◆ Task details
In the passage on corporate AI spending, what should people watch over the coming quarters to see whether the AI spending boom is justified?

-- Given text follows --

As companies like Uber and McDonald's integrate AI into their operations, the critical question facing corporate America is whether these investments will deliver tangible returns—watch for earnings reports and productivity metrics over the coming quarters to reveal if the AI spending boom is justified or if cost pressures force a broader reckoning. Simultaneously, investors and regulators will need to establish clearer frameworks for tracking AI exposure across portfolios and industries, since the current lack of standardized disclosure means many organizations are flying blind on their true dependence on these rapidly evolving technologies.

-- Given text concluded --
-- Dataset entries follows --

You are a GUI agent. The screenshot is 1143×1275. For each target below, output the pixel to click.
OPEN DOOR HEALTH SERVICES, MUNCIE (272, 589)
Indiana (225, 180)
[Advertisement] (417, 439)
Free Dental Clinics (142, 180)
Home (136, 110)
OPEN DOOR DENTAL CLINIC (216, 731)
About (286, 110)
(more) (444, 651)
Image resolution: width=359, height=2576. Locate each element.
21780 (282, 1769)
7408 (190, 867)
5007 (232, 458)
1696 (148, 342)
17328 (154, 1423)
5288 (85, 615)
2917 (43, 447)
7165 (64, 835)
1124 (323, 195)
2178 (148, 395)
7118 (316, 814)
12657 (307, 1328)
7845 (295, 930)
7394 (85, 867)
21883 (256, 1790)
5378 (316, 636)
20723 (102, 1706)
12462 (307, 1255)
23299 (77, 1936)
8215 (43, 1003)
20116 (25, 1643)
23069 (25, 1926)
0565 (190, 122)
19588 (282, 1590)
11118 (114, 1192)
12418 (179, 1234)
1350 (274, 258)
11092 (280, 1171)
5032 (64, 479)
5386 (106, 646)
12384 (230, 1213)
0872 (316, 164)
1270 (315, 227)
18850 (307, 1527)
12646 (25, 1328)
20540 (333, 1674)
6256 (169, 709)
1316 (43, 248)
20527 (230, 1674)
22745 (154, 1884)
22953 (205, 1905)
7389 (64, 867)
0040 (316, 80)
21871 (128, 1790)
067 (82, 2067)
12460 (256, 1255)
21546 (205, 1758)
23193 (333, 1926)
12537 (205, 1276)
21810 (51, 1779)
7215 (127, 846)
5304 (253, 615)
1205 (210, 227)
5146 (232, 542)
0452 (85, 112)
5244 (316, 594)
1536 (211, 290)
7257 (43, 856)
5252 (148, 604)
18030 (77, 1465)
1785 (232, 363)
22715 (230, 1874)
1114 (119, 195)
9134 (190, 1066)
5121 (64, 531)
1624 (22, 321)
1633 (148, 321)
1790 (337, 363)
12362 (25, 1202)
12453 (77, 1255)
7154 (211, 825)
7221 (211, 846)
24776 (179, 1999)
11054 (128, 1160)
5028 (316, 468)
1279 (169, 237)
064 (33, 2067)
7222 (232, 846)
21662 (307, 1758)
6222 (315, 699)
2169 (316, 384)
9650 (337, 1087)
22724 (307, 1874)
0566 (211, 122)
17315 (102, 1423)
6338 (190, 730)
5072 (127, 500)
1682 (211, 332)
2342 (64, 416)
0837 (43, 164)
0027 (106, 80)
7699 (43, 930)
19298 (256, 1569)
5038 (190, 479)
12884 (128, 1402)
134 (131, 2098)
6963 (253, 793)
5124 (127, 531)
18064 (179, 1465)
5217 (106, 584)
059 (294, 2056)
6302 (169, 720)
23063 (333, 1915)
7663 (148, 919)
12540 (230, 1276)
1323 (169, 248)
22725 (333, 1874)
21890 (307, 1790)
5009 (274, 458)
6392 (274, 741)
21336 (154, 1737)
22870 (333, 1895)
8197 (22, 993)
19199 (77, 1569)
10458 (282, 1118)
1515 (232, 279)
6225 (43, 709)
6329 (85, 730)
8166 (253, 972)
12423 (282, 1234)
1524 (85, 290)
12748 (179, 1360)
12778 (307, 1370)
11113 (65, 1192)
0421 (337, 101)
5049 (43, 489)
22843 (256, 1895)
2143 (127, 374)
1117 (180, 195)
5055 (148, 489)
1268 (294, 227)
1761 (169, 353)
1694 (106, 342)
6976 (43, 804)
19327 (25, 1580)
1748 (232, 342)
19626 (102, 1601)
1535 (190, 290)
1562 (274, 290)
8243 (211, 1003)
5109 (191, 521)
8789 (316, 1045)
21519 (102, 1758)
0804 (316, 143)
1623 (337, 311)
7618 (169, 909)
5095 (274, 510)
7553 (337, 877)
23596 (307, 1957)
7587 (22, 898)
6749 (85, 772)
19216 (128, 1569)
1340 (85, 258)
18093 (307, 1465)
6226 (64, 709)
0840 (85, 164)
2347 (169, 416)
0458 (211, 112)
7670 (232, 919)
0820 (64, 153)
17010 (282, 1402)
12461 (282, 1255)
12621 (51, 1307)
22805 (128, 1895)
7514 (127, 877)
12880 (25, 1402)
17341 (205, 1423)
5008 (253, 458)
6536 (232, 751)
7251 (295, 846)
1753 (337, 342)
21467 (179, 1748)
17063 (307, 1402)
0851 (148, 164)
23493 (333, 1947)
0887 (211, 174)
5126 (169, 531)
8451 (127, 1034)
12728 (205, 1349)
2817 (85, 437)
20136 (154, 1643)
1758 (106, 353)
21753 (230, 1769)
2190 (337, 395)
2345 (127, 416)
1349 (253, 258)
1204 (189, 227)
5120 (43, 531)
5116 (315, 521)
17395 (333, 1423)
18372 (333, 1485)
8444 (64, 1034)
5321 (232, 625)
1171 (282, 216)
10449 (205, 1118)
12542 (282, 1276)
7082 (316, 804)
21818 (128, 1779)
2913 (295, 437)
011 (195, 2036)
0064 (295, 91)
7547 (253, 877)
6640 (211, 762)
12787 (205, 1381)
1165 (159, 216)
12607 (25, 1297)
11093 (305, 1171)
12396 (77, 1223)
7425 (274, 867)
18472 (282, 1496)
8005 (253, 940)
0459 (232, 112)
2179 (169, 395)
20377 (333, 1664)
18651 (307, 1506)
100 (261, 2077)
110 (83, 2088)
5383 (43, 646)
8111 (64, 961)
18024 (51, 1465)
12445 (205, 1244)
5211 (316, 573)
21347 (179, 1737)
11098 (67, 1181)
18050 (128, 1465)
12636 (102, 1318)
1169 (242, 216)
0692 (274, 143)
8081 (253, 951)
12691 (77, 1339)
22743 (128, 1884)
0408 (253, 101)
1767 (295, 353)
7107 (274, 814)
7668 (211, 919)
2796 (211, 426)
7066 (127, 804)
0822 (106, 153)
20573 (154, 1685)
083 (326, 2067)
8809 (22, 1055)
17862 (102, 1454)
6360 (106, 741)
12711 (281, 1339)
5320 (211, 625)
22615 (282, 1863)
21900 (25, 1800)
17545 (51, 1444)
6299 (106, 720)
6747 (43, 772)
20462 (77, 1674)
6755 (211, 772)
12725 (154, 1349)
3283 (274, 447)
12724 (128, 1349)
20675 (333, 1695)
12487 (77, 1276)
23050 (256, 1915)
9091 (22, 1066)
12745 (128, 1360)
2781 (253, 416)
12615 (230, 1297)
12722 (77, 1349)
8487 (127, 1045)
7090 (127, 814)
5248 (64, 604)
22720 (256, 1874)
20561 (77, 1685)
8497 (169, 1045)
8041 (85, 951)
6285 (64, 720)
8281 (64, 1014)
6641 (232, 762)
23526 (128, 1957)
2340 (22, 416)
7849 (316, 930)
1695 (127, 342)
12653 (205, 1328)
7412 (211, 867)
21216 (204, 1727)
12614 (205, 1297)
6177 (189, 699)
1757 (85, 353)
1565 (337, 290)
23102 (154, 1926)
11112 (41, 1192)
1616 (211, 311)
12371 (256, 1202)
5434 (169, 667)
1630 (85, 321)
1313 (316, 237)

-- Dataset entries concluded --

◆ Result of this task
Earnings reports and productivity metrics.